Starting with the block, the north/south gaps and alleys could be closed to traffic while the east/west minor streets allow light traffic through but are mostly pedestrianized through paving and connective green space. The paving and green space connect block to block creating a sense of a sub network occurring in the midst of the super block structure. Where there is a vacant parcel or alleyway, these spaces would be transformed into green space which activates the roof top. Visible and easily accessible from the ground floor, the roofs then become opportunities for additional green open space. The vertical walls which connect ground to roof serve as visual and physical connectors and collectors for energy, storm water, and filtration.

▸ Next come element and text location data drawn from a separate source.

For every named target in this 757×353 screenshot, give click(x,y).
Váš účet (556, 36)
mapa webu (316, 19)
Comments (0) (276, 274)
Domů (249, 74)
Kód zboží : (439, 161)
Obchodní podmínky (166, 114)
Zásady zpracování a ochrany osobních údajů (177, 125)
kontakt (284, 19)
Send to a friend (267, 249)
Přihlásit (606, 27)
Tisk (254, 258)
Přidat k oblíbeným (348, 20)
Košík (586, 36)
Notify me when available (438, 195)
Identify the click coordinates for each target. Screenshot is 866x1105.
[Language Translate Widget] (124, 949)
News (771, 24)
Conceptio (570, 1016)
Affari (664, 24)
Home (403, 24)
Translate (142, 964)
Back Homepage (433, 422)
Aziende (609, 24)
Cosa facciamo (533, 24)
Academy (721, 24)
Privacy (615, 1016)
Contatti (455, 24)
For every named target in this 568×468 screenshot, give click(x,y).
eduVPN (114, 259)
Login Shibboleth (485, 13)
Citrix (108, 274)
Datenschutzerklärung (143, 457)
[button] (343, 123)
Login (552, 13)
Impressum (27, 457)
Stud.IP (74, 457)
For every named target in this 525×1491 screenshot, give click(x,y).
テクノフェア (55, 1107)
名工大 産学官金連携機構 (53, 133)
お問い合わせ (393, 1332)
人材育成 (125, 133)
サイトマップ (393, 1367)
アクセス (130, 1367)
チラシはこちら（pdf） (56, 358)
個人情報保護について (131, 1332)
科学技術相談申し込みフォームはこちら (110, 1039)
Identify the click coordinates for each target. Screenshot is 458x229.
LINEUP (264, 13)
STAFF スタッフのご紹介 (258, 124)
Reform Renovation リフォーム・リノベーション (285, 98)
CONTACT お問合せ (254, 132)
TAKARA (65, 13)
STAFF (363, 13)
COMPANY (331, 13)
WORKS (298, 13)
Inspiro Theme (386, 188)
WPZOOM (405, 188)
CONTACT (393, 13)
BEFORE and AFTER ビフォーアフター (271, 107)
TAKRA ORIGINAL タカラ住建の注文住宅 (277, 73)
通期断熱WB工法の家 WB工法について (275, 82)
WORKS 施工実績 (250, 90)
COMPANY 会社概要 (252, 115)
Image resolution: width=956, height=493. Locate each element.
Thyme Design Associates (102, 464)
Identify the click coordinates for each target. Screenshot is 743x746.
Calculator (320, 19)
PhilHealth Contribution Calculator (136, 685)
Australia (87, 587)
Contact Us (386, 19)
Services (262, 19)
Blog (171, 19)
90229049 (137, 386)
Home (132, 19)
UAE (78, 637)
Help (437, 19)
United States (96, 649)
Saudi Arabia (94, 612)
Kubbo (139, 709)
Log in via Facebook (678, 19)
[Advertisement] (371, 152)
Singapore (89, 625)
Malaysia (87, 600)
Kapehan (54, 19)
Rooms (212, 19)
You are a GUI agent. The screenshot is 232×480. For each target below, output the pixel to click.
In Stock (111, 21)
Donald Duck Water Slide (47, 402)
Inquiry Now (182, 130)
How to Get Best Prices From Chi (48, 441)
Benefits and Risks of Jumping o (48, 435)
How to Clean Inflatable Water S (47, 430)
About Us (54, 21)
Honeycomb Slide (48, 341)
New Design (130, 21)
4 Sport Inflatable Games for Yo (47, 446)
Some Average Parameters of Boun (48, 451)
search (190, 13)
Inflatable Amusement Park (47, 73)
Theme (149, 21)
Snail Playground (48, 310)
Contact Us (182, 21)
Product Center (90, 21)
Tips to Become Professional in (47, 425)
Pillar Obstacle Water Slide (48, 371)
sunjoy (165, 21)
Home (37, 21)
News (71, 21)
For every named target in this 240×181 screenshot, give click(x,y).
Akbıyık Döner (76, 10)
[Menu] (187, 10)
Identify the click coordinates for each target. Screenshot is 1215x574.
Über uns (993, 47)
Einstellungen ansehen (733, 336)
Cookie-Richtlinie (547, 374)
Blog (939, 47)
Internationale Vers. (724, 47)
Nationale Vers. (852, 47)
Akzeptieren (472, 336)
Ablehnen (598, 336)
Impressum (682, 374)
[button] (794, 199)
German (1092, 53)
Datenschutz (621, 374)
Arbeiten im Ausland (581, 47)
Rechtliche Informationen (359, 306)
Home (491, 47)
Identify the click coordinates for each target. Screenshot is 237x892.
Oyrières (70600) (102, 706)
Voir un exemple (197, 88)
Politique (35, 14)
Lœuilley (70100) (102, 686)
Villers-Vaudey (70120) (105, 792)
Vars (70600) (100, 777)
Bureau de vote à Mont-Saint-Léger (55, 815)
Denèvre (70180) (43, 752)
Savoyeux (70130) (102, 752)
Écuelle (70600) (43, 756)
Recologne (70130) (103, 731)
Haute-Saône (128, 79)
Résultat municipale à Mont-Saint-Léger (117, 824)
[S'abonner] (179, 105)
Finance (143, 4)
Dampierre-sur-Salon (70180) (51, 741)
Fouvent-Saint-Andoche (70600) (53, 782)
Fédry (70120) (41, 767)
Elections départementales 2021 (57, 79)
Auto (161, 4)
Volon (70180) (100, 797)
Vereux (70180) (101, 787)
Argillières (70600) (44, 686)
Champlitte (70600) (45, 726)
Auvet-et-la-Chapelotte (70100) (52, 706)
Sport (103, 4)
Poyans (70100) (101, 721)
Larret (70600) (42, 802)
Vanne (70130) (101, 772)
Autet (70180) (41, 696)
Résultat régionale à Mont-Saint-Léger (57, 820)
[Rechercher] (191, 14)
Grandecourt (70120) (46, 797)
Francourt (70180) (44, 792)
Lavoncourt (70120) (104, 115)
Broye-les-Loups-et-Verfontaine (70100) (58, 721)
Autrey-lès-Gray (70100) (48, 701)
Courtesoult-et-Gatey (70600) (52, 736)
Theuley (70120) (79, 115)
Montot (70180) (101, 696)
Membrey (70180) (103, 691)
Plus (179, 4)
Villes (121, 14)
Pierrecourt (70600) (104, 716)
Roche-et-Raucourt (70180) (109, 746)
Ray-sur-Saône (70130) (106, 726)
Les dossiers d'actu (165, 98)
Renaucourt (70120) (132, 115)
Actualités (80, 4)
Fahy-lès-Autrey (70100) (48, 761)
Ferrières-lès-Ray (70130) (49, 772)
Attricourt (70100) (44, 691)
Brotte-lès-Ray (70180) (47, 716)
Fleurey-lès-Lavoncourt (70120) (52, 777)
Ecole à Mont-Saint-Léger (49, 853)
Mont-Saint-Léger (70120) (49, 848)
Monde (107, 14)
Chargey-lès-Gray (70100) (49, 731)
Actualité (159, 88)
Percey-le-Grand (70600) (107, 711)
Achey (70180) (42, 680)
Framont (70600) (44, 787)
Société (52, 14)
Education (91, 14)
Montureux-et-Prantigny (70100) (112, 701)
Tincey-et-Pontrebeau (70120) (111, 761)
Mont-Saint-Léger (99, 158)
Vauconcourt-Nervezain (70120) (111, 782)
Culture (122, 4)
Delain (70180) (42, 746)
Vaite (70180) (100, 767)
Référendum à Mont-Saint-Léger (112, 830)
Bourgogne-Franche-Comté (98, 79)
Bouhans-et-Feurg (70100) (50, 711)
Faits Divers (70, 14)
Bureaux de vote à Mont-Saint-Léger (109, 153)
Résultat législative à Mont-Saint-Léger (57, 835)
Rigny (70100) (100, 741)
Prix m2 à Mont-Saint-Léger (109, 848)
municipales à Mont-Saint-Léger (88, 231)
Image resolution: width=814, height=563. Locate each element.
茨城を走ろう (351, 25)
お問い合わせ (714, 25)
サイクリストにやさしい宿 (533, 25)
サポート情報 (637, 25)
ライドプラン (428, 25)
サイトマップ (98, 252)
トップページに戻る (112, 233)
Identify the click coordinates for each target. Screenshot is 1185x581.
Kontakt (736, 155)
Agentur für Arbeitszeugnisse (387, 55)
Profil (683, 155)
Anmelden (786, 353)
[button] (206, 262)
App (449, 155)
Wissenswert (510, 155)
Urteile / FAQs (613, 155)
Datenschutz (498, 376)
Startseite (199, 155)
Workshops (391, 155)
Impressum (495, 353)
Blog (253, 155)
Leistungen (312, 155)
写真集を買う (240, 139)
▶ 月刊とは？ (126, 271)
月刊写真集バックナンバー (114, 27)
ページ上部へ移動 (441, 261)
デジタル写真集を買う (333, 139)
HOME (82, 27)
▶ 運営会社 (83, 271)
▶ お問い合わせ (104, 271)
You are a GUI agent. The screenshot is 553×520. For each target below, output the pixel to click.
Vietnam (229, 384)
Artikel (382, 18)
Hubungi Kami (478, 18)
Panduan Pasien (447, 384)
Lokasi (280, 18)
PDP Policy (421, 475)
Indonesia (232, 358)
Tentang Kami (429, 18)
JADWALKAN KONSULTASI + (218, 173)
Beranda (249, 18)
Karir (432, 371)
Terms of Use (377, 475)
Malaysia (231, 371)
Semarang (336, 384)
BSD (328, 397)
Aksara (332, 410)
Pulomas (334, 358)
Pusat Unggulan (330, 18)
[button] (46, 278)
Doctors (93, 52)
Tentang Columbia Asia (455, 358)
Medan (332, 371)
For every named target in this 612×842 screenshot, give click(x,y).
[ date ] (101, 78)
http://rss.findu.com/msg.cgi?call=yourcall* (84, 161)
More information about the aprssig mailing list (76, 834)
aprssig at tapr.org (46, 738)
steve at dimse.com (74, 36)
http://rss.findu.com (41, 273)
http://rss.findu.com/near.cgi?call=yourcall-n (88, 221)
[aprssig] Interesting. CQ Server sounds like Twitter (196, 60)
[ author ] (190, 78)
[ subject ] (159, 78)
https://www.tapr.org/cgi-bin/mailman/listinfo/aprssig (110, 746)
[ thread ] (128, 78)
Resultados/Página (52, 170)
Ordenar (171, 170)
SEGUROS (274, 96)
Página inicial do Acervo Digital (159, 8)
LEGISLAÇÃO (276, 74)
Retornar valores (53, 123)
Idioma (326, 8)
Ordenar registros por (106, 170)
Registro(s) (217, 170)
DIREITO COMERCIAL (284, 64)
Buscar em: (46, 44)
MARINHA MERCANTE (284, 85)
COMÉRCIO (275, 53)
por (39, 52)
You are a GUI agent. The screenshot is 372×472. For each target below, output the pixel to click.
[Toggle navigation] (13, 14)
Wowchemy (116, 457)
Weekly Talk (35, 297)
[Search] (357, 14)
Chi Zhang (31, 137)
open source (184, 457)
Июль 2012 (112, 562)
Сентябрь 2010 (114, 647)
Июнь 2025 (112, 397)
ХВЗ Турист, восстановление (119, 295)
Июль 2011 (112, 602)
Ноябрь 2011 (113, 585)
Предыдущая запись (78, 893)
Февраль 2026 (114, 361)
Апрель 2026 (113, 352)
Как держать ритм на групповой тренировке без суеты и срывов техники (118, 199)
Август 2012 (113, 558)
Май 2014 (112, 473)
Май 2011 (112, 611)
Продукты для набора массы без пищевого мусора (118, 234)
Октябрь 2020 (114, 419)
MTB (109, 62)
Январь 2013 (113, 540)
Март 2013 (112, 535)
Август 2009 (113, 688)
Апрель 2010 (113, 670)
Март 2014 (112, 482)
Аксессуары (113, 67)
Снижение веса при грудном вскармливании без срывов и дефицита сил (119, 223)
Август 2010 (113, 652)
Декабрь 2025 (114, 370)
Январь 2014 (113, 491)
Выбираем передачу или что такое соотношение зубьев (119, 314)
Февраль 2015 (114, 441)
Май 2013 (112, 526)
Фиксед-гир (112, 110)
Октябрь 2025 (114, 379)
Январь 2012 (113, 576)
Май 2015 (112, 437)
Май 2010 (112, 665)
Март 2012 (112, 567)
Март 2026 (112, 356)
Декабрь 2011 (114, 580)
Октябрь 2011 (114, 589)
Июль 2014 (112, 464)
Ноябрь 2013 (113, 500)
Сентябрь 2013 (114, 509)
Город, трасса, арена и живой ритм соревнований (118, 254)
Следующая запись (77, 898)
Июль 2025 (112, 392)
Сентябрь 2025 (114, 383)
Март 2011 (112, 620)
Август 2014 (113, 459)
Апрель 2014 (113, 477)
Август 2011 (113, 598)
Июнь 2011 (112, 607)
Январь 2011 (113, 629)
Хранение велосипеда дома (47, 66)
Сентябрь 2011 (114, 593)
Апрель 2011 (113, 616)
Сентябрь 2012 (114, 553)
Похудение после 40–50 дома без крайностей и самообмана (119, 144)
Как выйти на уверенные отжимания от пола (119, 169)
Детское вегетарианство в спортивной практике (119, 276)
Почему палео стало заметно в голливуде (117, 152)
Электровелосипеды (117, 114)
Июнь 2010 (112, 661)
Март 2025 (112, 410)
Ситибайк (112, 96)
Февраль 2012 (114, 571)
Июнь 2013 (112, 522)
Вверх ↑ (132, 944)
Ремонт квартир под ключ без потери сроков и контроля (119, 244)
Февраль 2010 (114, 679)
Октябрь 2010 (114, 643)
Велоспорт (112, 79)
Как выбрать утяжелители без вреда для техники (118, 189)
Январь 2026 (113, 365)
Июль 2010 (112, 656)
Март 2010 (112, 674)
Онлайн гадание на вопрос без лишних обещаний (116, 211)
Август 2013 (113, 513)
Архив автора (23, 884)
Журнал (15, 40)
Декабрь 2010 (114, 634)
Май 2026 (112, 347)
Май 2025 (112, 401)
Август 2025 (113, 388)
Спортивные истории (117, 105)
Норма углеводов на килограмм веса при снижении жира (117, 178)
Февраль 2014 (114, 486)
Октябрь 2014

An armature applied to the many blank non-descript warehouse walls and roofs begin to take over creating a greenscape of for energy production, water collection and conveyance, water filtration, and open green space within the block giving it new form and identity.
THE ECO LOOP The current urban form and character of the area has evolved into many layers from civic uses, Victorian buildings, small and large warehouse buildings, and new construction. The I-80 freeway creates a definite strong division north/south. With the introduction of a new mass transit line running along 4th Street, these new stations become activators for new development which help bridge and break this divide. Typically, as lands around freeways are the least desirable, this proposal relocates the station to the crux of the problem and transforms this divide into a solution rather- the new station located at the junction of 4th and I-80 freeway. This would activate lands westward along the I-80. At the heart of the design is a new park which reclaims the land underneath the I-80 currently used as surface parking. This park is lined with new development which increases the visual identity and importance of the area. The location of the new towers offer glimpses through the super block making it permeable to light, air, and view. The new buildings mix with the existing through common open space and pedestrianized alleyways. The Park also serves as a storm water collection and filtration basin as well as a water feature and for passive recreation. Faceted solar panels which fracture sound upward from the freeway are angled towards the west to capture maximum solar exposure and also act like water scuppers which direct storm water towards the park basins below. Energy and storm water collected supplies the adjacent R+D office spaces and residential units with renewable resources. Criss crossing pedestrian pathways connect the three blocks through bridges, paving, and open space on the ground as well as on roof tops. Collectively, these elements comprise of the loop systems which make an Eco District.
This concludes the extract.